REQUIREMENT: Among the records that follow, find the line with "August 2021 (1084, 1154)" and the line with "ΑΡΧΙΤΕΚΤΟΝΙΚΗ - ΔΟΜΙΚΑ". Set down those lines and all lines between them exactly, without adding anything.

EXTRACTED ENTRIES:
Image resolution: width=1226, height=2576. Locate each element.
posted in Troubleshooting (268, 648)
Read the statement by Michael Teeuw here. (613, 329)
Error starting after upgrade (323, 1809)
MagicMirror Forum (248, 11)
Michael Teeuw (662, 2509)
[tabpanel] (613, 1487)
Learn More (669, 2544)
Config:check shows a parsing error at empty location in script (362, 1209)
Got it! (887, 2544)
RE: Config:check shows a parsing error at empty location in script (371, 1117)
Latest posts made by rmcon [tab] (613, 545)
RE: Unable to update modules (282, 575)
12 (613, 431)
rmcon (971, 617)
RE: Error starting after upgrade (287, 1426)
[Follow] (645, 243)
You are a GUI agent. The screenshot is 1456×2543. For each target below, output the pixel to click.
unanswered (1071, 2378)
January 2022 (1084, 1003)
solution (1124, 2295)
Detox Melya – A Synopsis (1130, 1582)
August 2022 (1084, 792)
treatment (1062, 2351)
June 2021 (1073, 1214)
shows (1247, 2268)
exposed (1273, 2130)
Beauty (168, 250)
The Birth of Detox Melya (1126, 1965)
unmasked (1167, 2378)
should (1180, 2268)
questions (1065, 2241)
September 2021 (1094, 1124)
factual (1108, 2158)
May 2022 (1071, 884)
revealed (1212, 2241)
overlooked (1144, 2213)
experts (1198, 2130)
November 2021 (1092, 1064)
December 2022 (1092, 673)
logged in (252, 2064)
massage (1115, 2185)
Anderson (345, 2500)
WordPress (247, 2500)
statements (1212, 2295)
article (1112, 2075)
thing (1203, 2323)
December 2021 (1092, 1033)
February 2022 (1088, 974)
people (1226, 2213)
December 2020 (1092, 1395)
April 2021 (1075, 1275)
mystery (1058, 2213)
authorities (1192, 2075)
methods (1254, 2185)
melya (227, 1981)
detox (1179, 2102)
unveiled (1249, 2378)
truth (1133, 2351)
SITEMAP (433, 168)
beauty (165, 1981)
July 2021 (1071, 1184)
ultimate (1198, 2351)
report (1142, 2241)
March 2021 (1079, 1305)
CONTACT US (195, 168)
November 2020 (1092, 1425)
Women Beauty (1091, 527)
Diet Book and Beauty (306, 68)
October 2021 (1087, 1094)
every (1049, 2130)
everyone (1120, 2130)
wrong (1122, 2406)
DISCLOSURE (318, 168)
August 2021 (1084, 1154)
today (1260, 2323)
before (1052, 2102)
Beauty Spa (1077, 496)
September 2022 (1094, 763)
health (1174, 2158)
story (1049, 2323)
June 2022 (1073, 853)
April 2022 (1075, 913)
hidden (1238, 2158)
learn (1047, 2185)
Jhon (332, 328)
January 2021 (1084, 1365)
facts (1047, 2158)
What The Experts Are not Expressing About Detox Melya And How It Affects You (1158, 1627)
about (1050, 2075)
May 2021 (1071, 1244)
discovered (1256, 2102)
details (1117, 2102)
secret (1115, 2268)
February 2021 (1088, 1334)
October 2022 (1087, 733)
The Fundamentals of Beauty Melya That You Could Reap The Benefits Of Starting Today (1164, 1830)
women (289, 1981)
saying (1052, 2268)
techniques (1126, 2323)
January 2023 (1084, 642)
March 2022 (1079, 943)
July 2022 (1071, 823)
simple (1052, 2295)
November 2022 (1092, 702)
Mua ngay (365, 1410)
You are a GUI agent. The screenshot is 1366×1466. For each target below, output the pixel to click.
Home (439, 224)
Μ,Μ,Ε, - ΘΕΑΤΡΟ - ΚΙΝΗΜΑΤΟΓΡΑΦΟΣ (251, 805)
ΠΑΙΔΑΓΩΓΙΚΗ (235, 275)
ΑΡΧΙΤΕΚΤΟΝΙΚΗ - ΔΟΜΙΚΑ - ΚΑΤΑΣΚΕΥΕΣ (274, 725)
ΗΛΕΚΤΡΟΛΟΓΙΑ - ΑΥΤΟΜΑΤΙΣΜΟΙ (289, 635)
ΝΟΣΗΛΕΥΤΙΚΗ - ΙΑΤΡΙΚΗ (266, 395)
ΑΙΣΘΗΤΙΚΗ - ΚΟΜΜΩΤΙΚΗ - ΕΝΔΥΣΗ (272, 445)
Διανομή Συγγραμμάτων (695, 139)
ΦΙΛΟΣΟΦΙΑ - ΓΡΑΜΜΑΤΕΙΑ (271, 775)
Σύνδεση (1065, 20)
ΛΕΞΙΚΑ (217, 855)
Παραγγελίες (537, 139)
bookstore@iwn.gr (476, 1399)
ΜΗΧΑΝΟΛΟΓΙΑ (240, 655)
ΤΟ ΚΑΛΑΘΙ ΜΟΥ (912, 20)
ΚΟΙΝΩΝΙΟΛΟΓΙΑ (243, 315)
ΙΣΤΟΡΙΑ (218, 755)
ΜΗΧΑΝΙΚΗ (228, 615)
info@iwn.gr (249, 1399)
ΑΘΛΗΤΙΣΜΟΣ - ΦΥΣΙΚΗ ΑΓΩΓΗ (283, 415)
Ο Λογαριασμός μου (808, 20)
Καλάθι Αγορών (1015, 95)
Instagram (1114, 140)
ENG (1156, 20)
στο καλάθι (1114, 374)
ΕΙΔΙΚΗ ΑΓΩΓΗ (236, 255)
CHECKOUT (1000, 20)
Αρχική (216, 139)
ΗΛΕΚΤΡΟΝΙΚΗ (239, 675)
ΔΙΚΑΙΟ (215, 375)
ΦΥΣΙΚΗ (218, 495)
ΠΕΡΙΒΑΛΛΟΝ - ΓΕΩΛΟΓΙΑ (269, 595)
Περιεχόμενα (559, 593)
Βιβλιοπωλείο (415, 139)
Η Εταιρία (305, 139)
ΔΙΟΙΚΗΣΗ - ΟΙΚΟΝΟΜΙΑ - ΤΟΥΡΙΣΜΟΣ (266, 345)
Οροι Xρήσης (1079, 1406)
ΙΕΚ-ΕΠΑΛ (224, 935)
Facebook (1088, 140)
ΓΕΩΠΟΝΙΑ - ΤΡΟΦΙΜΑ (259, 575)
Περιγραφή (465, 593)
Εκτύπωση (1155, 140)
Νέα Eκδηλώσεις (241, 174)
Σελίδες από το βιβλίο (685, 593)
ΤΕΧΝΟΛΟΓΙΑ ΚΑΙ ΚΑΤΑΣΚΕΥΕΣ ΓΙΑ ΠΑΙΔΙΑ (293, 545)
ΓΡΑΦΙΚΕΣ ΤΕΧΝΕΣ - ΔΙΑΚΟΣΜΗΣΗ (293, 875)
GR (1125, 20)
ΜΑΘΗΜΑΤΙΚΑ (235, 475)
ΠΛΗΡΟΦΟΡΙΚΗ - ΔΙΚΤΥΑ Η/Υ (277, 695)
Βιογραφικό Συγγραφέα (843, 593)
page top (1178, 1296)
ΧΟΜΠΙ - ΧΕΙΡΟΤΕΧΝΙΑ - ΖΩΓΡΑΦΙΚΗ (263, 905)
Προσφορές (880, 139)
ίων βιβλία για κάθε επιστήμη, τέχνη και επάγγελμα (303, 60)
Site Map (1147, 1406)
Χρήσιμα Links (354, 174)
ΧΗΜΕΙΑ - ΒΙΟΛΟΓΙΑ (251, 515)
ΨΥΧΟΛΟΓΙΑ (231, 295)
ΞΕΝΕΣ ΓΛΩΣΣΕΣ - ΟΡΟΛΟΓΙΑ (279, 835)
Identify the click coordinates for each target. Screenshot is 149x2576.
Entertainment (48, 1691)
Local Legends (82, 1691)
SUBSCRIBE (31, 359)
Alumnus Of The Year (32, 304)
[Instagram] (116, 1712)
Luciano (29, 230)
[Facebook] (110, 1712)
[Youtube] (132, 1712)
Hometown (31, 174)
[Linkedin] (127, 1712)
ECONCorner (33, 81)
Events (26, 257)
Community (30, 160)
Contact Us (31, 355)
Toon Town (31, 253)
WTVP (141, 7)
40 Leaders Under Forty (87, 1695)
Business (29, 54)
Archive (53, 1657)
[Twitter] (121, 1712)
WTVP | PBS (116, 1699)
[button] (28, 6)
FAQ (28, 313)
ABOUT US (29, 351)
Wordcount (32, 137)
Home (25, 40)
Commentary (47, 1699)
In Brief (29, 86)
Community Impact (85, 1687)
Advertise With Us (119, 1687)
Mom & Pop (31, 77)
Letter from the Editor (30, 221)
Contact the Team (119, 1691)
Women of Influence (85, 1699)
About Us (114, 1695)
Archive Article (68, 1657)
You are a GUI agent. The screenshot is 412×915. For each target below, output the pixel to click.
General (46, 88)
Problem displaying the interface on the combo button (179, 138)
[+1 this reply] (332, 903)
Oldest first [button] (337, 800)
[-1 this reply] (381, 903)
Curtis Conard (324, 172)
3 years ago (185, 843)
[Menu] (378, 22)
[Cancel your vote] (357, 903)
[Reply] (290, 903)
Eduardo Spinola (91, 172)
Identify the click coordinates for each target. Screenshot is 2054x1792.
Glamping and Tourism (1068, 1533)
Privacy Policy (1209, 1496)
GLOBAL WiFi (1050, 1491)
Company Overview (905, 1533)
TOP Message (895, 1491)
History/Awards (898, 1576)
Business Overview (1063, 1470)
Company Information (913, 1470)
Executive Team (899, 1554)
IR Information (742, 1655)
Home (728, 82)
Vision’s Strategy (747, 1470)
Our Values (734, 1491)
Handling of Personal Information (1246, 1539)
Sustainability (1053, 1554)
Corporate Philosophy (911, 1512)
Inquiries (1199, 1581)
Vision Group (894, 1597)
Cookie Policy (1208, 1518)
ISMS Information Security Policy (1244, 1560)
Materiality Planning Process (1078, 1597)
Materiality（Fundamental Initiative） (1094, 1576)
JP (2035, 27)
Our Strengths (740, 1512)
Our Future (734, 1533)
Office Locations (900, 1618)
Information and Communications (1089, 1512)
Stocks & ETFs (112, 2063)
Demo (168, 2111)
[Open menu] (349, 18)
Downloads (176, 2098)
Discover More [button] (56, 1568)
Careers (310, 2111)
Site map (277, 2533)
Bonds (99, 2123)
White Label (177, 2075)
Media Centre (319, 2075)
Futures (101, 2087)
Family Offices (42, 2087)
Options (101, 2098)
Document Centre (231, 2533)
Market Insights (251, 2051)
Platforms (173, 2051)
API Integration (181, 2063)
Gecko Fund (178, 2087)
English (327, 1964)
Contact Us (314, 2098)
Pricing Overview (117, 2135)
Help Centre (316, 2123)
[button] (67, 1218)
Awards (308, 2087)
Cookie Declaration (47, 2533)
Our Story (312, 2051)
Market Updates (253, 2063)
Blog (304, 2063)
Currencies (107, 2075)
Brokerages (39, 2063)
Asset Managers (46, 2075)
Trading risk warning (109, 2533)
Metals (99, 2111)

RESPONSE BELOW:
August 2021 (1084, 1154)
today (1260, 2323)
before (1052, 2102)
Beauty Spa (1077, 496)
September 2022 (1094, 763)
health (1174, 2158)
story (1049, 2323)
June 2022 (1073, 853)
April 2022 (1075, 913)
hidden (1238, 2158)
learn (1047, 2185)
Jhon (332, 328)
January 2021 (1084, 1365)
facts (1047, 2158)
What The Experts Are not Expressing About Detox Melya And How It Affects You (1158, 1627)
about (1050, 2075)
May 2021 (1071, 1244)
discovered (1256, 2102)
details (1117, 2102)
secret (1115, 2268)
February 2021 (1088, 1334)
October 2022 (1087, 733)
The Fundamentals of Beauty Melya That You Could Reap The Benefits Of Starting Today (1164, 1830)
women (289, 1981)
saying (1052, 2268)
techniques (1126, 2323)
January 2023 (1084, 642)
March 2022 (1079, 943)
July 2022 (1071, 823)
simple (1052, 2295)
November 2022 (1092, 702)
Mua ngay (365, 1410)
You are a GUI agent. The screenshot is 1366×1466. For each target below, output the pixel to click.
Home (439, 224)
Μ,Μ,Ε, - ΘΕΑΤΡΟ - ΚΙΝΗΜΑΤΟΓΡΑΦΟΣ (251, 805)
ΠΑΙΔΑΓΩΓΙΚΗ (235, 275)
ΑΡΧΙΤΕΚΤΟΝΙΚΗ - ΔΟΜΙΚΑ - ΚΑΤΑΣΚΕΥΕΣ (274, 725)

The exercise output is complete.